SID generation via residual quantization (RQ) captures semantic information and hierarchical structure, greatly enhancing recommendation performance in e‑commerce.

4 Hourglass Phenomenon

In RQ‑generated SIDs, intermediate codebook tokens become overly concentrated, creating many‑to‑one and one‑to‑many mappings. This leads to path sparsity (only a small fraction of possible paths are used) and a long‑tail distribution where most tokens cluster in a few head tokens, severely limiting representational capacity.

4.1 Visualization

Using billions of query‑product logs, we trained dual‑tower models (e.g., DSSM, BERT) to obtain product embeddings, then applied RQ to generate semantic IDs for all items.

Visualization across multiple parameter settings shows a pronounced hourglass shape, with the second layer’s tokens highly concentrated.

Statistical metrics (entropy, Gini coefficient, standard deviation) confirm low entropy, high Gini, and large variance for the second‑layer token distribution, indicating strong imbalance.

Overall, the hourglass effect manifests as path sparsity (low codebook utilization) and long‑tail token concentration in the middle layer.

4.2 Phenomenon Analysis

We analyze RQ’s mechanics by comparing uniform vs. non‑uniform input embeddings.

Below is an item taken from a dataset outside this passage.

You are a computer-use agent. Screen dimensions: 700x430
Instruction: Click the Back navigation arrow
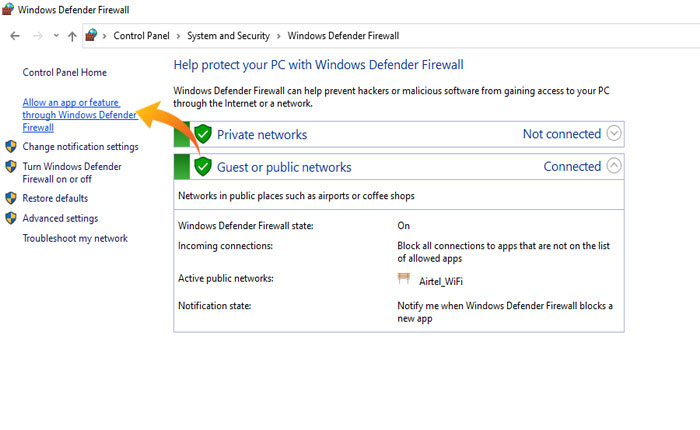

After the first quantization layer, residuals become non‑uniform, causing the second layer to focus on outliers and produce a long‑tail token distribution. Subsequent layers gradually return to uniformity, forming the hourglass shape.

4.3 Practical Impact

Experiments split test sets into head‑token and tail‑token groups. Models perform significantly better on head‑token subsets and worse on tail‑token subsets, a pattern observed across LLaMA2, Baichuan2, Qwen1.5 and various RQ configurations.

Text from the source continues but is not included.